▸ SET PROBLEM
Copy out the lines of the data below without any changes, starting at the line containing "Image resolution: width=930" and ending at the line containing "Looking at the screenshot, I should coord(1519,18).", both included.

Target pointing data:
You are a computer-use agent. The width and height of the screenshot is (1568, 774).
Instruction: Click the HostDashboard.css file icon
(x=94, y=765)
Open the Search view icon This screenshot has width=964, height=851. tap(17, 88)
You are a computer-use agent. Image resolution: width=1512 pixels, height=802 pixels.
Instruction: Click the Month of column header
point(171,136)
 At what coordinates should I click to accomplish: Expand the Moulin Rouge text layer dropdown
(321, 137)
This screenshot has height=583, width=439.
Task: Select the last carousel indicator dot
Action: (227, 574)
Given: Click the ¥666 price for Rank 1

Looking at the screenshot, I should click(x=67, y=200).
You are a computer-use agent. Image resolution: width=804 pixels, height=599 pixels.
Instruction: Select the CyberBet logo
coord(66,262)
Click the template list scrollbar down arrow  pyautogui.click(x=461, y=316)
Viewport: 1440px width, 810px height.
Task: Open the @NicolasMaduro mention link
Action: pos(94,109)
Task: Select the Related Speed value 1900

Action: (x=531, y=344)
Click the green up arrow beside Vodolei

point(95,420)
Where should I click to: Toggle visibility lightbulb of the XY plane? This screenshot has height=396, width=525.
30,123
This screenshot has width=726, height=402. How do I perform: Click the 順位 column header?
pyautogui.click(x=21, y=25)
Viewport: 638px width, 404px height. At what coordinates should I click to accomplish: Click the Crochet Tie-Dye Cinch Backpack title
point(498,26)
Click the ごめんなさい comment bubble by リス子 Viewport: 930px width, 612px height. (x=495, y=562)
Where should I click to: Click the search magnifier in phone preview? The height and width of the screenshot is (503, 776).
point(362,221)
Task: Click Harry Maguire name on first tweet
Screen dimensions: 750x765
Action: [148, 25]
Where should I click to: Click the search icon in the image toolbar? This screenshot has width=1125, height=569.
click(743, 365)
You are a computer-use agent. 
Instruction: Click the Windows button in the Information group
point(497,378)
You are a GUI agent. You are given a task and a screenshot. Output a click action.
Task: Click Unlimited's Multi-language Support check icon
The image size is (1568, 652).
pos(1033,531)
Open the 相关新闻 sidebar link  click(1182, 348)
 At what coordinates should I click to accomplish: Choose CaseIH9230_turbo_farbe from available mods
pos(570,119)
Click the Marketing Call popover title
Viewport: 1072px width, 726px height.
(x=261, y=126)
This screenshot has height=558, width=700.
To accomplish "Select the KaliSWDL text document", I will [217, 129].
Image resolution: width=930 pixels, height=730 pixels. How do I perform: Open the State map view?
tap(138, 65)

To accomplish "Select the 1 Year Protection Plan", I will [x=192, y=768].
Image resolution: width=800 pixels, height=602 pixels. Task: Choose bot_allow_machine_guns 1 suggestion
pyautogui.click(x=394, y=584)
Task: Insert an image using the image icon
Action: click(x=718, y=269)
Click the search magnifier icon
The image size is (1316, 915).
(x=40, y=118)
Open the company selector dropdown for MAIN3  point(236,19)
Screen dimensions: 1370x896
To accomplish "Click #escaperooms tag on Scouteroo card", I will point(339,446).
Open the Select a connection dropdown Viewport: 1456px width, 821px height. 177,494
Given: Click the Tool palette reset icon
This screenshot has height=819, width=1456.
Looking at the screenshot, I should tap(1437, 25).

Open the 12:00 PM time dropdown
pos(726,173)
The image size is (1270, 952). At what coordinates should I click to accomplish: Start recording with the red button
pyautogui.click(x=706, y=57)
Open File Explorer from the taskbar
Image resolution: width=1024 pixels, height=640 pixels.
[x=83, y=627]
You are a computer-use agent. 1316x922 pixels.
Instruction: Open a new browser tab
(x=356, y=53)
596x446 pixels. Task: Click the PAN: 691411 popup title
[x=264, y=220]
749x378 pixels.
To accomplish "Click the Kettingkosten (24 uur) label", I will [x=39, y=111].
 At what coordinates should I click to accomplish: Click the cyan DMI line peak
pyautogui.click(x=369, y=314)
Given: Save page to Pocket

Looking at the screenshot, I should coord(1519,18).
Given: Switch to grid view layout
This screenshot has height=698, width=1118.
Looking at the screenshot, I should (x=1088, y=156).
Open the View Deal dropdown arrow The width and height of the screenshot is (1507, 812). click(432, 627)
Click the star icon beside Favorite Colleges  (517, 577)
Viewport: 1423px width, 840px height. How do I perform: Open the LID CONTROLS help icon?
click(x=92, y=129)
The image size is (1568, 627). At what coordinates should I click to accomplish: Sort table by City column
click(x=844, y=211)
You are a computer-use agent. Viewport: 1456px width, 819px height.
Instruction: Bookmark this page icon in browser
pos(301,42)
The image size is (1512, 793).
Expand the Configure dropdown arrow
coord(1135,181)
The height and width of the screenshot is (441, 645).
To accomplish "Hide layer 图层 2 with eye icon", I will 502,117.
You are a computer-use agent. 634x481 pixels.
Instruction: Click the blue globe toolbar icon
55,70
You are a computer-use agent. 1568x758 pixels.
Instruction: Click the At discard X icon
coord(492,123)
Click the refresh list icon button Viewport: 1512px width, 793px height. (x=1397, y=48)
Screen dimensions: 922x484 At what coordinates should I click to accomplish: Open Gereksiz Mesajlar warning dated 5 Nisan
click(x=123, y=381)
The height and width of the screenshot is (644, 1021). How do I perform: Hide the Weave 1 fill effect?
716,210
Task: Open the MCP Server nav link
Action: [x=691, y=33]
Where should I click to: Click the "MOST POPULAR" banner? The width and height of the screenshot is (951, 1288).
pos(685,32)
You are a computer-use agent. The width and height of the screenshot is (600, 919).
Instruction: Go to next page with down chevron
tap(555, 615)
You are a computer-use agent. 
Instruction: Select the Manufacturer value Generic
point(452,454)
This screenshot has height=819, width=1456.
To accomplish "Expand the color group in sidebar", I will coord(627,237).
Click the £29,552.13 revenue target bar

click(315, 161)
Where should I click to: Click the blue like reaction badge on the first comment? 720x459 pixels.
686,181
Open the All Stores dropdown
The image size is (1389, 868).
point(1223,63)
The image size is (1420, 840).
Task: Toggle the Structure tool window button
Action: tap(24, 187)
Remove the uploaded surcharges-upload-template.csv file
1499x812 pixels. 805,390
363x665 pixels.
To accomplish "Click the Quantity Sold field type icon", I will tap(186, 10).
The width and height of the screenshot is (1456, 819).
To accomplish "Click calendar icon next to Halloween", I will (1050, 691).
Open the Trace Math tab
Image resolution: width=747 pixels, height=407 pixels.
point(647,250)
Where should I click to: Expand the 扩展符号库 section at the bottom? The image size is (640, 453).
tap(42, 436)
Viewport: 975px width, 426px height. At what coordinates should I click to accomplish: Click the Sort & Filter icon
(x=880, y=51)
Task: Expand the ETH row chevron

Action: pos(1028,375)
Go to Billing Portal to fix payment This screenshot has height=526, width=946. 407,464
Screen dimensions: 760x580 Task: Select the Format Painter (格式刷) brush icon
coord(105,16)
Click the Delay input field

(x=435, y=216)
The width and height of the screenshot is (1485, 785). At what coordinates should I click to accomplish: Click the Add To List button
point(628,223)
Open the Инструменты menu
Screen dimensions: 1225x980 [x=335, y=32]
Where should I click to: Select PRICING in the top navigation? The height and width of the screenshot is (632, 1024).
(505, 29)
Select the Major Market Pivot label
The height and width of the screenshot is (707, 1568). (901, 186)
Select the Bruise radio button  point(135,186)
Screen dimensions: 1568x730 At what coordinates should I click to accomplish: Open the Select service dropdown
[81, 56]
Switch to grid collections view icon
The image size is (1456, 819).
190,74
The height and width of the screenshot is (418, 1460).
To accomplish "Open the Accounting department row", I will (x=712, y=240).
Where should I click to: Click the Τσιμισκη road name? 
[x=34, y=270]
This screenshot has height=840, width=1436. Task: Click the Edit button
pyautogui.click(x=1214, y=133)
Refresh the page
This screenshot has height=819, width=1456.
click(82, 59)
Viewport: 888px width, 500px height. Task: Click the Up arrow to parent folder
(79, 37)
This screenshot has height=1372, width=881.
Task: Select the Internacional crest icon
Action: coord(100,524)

▸ TASK SOLUTION
Image resolution: width=930 pixels, height=730 pixels. How do I perform: Open the State map view?
tap(138, 65)

To accomplish "Select the 1 Year Protection Plan", I will [x=192, y=768].
Image resolution: width=800 pixels, height=602 pixels. Task: Choose bot_allow_machine_guns 1 suggestion
pyautogui.click(x=394, y=584)
Task: Insert an image using the image icon
Action: click(x=718, y=269)
Click the search magnifier icon
The image size is (1316, 915).
(x=40, y=118)
Open the company selector dropdown for MAIN3  point(236,19)
Screen dimensions: 1370x896
To accomplish "Click #escaperooms tag on Scouteroo card", I will point(339,446).
Open the Select a connection dropdown Viewport: 1456px width, 821px height. 177,494
Given: Click the Tool palette reset icon
This screenshot has height=819, width=1456.
Looking at the screenshot, I should tap(1437, 25).

Open the 12:00 PM time dropdown
pos(726,173)
The image size is (1270, 952). At what coordinates should I click to accomplish: Start recording with the red button
pyautogui.click(x=706, y=57)
Open File Explorer from the taskbar
Image resolution: width=1024 pixels, height=640 pixels.
[x=83, y=627]
You are a computer-use agent. 1316x922 pixels.
Instruction: Open a new browser tab
(x=356, y=53)
596x446 pixels. Task: Click the PAN: 691411 popup title
[x=264, y=220]
749x378 pixels.
To accomplish "Click the Kettingkosten (24 uur) label", I will [x=39, y=111].
 At what coordinates should I click to accomplish: Click the cyan DMI line peak
pyautogui.click(x=369, y=314)
Given: Save page to Pocket

Looking at the screenshot, I should coord(1519,18).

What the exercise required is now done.